Document toolboxDocument toolbox

Tuning and optimizing semantic model

Applies to: Kyvos Enterprise  Kyvos Cloud (SaaS on AWS) Kyvos AWS Marketplace

Kyvos Azure Marketplace   Kyvos GCP Marketplace Kyvos Single Node Installation (Kyvos SNI)


Prerequisites for semantic model process size and time optimization  

  • The semantic model should be built for 1-2  partitions of base partitions. For example,  If the partition is on Day then 1-2 Day, Or for week Partition 1-2 weeks and so on.   

  • You should have at least  10-20 different business queries available to be executed on the semantic model process and get the query performance numbers.  

Optimizations through semantic model design 

Check the semantic model job summary and thereafter analyze the following:  

  1. Explore the possibility to Reduce the Number of Dimensions by:    

    1. Combining dimensions:  At the dataset level, whenever possible, combine dimensions with a fewer number of attributes (1-3) into one dimension to reduce the number of dimensions. For example, some dimensions can be merged at the register file level to reduce the number of dimensions at the semantic model level.  

    2. Multiple hierarchies: Consider using multiple hierarchies if you need two types of time data, such as year-month-day and year-quarter-month-day, for different purposes. Or if you need two types of location data such as division-region-district-location and state-county-city-location.

    3. Dimension merging: At the time of semantic model processing, the dimensions and combinations of different dimensions are pre-aggregated/materialized and stored on a disk. If the number of dimensions in a semantic model is too high, the size of materialization becomes large to accommodate existing architecture. This leads to high process time, increased size on disk, and higher read time while querying.
      The subset of facts to which these multiple transformations are related should be the same. This allows saving disk space, reduces process time to materialize semantic models, and improves query performance.

  2. Revisit Distinct Count Measures

    1. Explore the possibility to see if  any Distinct count measures  can be removed if not needed.

    2. Or Accurate counts can be converted to Approximate Counts?

    3. Explore the possibility of using Boundary Based Distinct Counts  wherever possible for High Cardinalities. 

    4. Also, explore if  Sum  or Count  functions can be used   instead of  Distinct Count to derive the same requirement.   

Optimization through aggregation strategy

On the Aggregation Strategy tab in semantic model designer, you can modify the aggregation properties to control the dimension combinations and materializations.  

  • Selective dimension materialization: Use this  property to control dimension combinations to be pre-aggregated in a semantic model process. You can specify the dimension names for materialization using the property dialog. In each dimension combination, dimensions are kept in a specific order (defined in  property  kyvos.build.dimension.order ).  
    While choosing dimension combinations to materialize using this property, only the combinations starting with the selected dimension(s) are materialized  resulting in reduce semantic model size and process time.
    Reducing aggregation can impact query performance so you need to cautiously identify which dimensions can be selectively materialized.

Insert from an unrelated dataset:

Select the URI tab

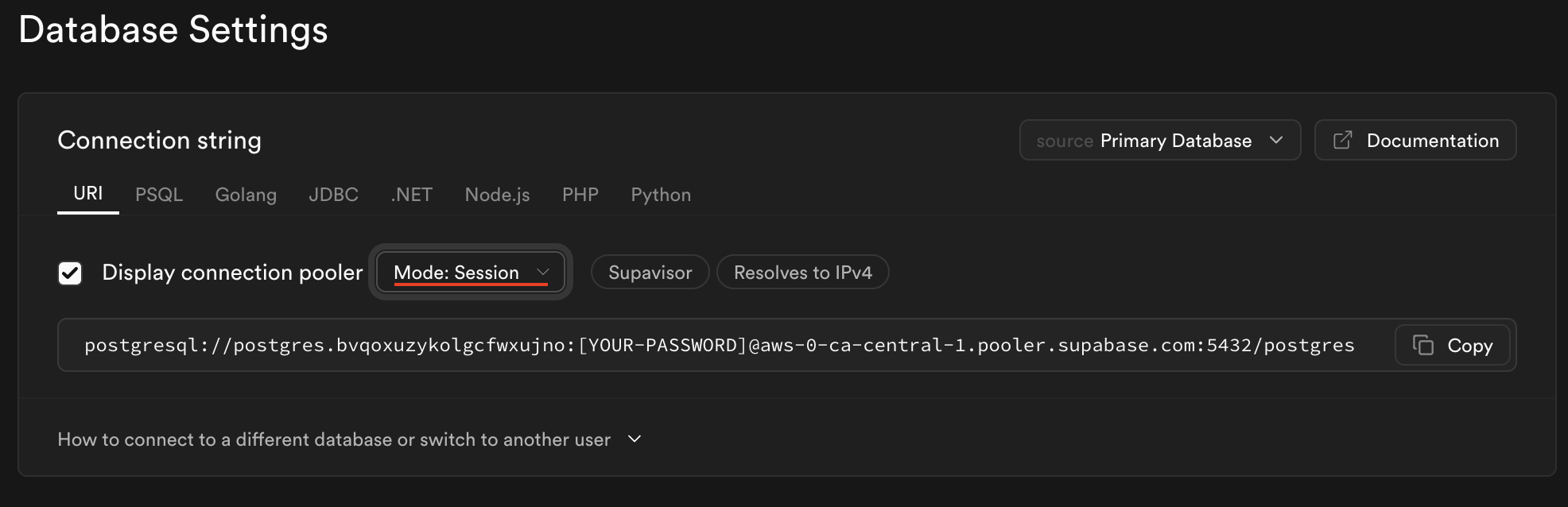coord(88,194)
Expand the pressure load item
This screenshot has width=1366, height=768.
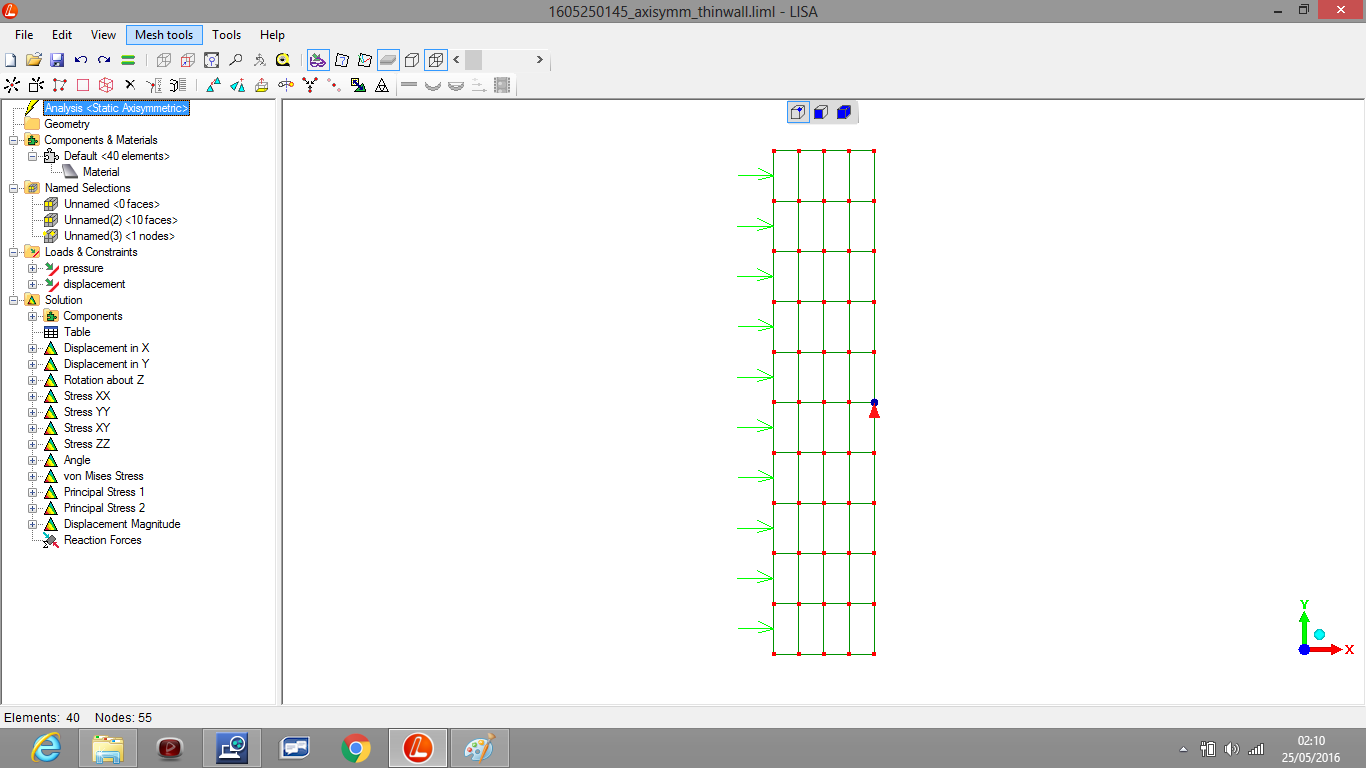pos(33,268)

  • Selective hierarchy materialization: Use this  property to specify  the highest level of a dimension to be materialized, allowing you to reduce the semantic model process time and size.  Levels higher than the specified level will be aggregated at run time. Dimensions not specified in this property will be materialized based on default settings. You can also specify to materialize individual levels if needed.  The property value comes into effect after a full semantic model process.
    For  Example : 
    Consider a TIME dimension with 4 levels of hierarchy as YEAR, QTR, MONTH, DAY. If you select QTR, Kyvos will pre-aggregate only the QTR and DAY (as DAY is the lowest level). Any query containing YEAR will be served from QTR, while MONTH will be served from DAY, and they will be aggregated at run time. To materialize YEAR, you can select it individually too.  

  • Recommendation Aggregates Configurations: Click Recommend me to view a recommended strategy including base and subpartitions, recommendation details, and reasons.   Also, you can get aggregation strategy recommendations.  These recommendations are based on how the data is being used for querying. Kyvos automatically recommends aggregates based on its internal logic, which will improve performance and displays the number of recommendations.  See Using aggregates for additional details.   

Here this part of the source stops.